Search code examples
pythonconcurrent.futures

Python's concurrent.futures hangs in both multithreading and multiprocessing on some systems


The code I wrote is to do some data analysis work, and it has been working well for several months now. But the size of my source data increased significantly recently, and I see that the code hangs now without errors at around the same point in execution (but not always at the same point).

The code looks like this:

def submission_loop(data, submission):
    # No loops in this function
    # Do some data analysis

    return result

def data_loop(arg1, arg2, data_row):
    # Check this marker against all the criteria
    results = []
    for data in data_row:
        for submission in submissions:
            results.append(submission_loop(data, submission))
            
    # Do something with result here
    return results

if __name__ == '__main__':
    with concurrent.futures.ProcessPoolExecutor(max_workers=cpu_count()) as executor:
        chunksize = max(1, int(len(data_rows)/cpu_count()))
        results = executor.map(functools.partial(data_loop, *args), data_rows, chunksize=chunksize)
        results = list(results)     

Note the three levels of loops.

Now, I've tested this on 3 machines:

  1. Inside a docker container running python:3.8.5 running on an Ubuntu 20 host.
  2. Inside a docker container running python:3.8.5 running on a Windows 10 host using Docker Desktop.
  3. Directly on another Windows 10 machine running python 3.8.5.

On both 1 and 2, the above mentioned issue is seen consistently. On 3, the task completes successfully.

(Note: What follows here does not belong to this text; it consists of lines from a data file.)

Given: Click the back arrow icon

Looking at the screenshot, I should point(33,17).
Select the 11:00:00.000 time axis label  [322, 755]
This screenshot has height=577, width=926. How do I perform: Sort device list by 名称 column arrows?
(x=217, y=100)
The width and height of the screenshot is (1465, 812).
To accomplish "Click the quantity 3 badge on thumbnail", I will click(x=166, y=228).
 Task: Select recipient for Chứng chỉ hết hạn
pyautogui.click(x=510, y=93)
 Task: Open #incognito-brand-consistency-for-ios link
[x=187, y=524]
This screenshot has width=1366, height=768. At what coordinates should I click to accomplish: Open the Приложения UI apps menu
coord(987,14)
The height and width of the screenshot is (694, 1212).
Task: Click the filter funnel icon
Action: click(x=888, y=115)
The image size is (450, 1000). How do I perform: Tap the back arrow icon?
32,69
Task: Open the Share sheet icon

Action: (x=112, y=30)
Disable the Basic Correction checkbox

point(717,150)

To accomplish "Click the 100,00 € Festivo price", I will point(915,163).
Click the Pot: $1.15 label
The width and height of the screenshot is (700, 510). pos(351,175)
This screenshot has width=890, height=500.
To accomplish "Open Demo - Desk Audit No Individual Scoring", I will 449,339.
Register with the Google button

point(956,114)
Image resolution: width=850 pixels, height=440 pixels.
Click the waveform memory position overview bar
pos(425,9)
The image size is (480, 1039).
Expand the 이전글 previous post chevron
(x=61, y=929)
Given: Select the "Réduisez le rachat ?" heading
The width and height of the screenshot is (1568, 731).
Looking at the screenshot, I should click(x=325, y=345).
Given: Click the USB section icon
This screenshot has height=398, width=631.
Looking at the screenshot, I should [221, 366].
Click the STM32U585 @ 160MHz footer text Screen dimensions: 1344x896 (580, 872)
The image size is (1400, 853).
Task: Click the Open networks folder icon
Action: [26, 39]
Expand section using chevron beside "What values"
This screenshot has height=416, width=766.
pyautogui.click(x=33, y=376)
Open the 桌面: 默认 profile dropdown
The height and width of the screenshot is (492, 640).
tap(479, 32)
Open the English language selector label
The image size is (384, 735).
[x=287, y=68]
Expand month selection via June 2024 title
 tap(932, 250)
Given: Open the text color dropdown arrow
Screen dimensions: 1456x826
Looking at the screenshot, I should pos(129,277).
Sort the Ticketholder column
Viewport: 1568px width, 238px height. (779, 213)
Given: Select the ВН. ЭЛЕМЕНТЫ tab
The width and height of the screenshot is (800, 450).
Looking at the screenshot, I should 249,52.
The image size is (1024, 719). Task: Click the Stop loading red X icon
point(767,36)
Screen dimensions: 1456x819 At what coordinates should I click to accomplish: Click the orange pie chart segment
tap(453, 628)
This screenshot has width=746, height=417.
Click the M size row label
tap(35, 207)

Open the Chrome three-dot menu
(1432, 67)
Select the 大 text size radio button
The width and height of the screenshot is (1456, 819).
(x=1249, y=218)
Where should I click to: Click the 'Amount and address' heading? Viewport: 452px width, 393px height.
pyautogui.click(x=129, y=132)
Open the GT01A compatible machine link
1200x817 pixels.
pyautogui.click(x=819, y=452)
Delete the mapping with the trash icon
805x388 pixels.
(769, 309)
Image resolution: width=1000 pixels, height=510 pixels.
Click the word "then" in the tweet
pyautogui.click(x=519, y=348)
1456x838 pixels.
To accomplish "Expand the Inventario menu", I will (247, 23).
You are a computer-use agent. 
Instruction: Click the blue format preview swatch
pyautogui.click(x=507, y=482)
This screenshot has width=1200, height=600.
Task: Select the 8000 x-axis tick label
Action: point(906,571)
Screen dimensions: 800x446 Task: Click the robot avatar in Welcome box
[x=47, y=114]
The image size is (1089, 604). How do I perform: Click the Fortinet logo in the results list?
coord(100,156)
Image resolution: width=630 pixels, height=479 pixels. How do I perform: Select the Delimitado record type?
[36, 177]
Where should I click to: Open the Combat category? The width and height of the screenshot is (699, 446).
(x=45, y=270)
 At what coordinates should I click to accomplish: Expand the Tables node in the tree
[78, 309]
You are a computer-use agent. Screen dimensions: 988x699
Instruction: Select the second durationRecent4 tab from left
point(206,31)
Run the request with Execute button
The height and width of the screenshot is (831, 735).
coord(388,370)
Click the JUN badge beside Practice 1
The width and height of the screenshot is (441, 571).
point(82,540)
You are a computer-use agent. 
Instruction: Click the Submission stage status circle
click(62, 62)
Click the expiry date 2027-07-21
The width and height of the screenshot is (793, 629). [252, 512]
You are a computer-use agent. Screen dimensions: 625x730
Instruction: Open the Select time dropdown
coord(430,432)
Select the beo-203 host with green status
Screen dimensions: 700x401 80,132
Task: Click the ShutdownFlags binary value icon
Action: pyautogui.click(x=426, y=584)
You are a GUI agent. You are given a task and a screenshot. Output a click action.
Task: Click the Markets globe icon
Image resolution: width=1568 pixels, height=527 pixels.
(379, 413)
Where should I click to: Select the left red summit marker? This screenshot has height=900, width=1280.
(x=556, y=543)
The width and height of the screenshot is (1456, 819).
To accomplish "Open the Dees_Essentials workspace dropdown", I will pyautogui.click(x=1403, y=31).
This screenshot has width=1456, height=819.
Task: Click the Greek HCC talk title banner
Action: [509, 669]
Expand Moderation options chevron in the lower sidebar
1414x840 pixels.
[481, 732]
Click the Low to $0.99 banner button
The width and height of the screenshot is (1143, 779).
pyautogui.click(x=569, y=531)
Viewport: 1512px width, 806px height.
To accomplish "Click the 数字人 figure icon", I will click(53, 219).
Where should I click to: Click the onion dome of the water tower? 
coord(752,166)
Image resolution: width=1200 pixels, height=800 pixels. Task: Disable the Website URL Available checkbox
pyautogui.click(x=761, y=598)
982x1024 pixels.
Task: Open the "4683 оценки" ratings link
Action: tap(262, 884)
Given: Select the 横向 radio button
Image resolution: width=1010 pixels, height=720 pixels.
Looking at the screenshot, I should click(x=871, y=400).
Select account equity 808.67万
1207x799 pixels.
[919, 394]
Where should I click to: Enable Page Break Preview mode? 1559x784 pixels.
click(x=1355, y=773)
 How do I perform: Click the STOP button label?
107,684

I changed this to use ThreadPoolExecutor and the issue does not resolve, which makes me say that the number of cores is irrelevant here. If I remove concurrent.futures usage and use a serial loop, it works perfectly.

Is this a bug with concurrent.futures?


Solution

  • Further to my previous comment. I noticed that pebble also was causing similar issues. I switched to futureproof and the issue has been resolved.